● TASK DIRECTIONS
Rewrite the data between the line containing "Task: Check the" and the end of the data, inclusive, replacing "Image resolution" with "Screenshot size" and leaving all else unchanged. Leave out the pictures.
BEGIN RECORD EXTRACTS
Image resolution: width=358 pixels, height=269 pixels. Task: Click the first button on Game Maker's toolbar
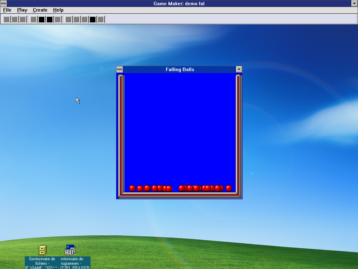pyautogui.click(x=7, y=19)
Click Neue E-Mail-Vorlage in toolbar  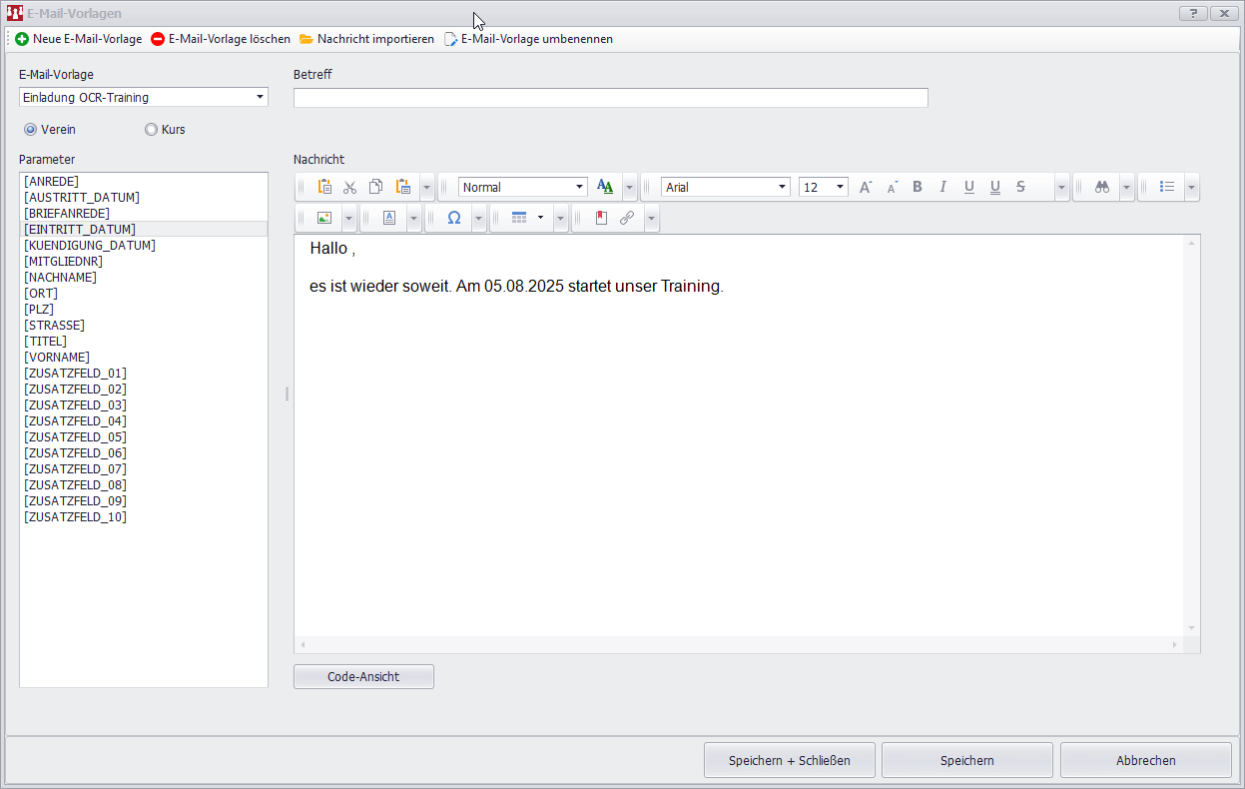click(x=79, y=39)
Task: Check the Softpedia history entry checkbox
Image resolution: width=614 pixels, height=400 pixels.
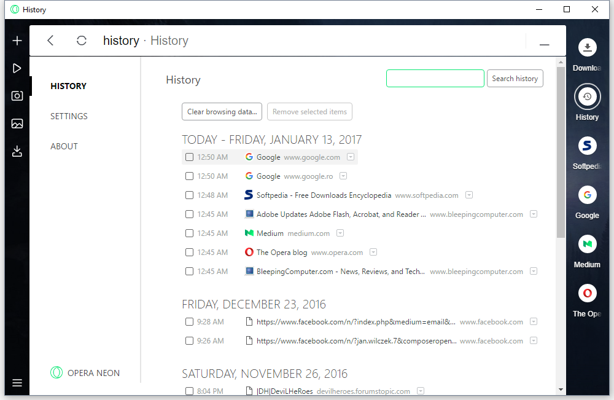Action: pyautogui.click(x=189, y=195)
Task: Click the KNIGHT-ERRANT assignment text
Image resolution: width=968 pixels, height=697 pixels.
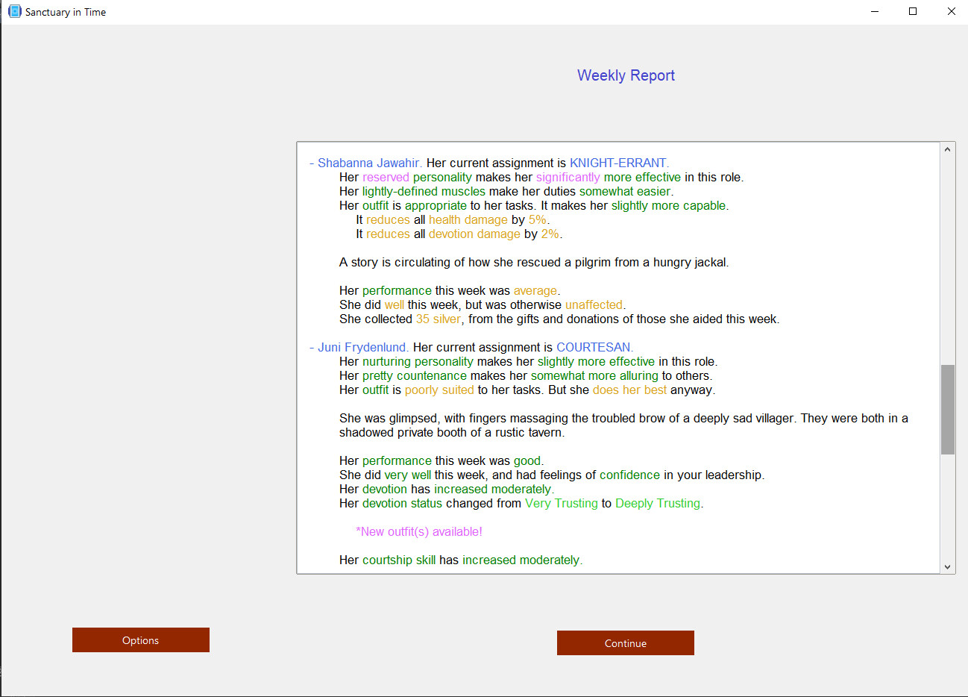Action: (x=618, y=163)
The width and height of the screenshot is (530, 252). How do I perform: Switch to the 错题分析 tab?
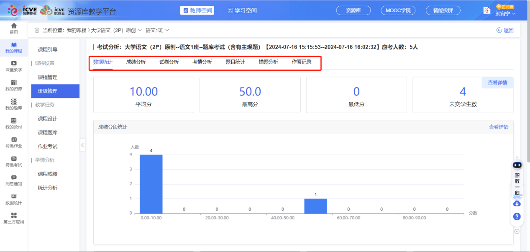[x=268, y=62]
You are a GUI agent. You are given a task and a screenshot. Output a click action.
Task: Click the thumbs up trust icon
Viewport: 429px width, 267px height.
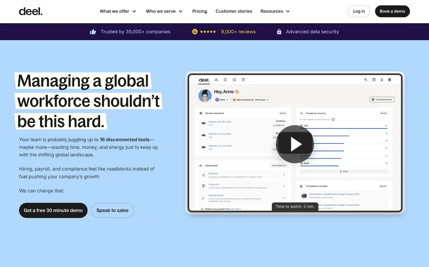pyautogui.click(x=93, y=32)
END RECORD EXTRACTS
● EXERCISE ANSWER
Task: Check the Softpedia history entry checkbox
Screenshot size: width=614 pixels, height=400 pixels.
Action: pyautogui.click(x=189, y=195)
Task: Click the KNIGHT-ERRANT assignment text
Screenshot size: width=968 pixels, height=697 pixels.
Action: (x=618, y=163)
The width and height of the screenshot is (530, 252). How do I perform: Switch to the 错题分析 tab?
[x=268, y=62]
You are a GUI agent. You are given a task and a screenshot. Output a click action.
Task: Click the thumbs up trust icon
Viewport: 429px width, 267px height.
pyautogui.click(x=93, y=32)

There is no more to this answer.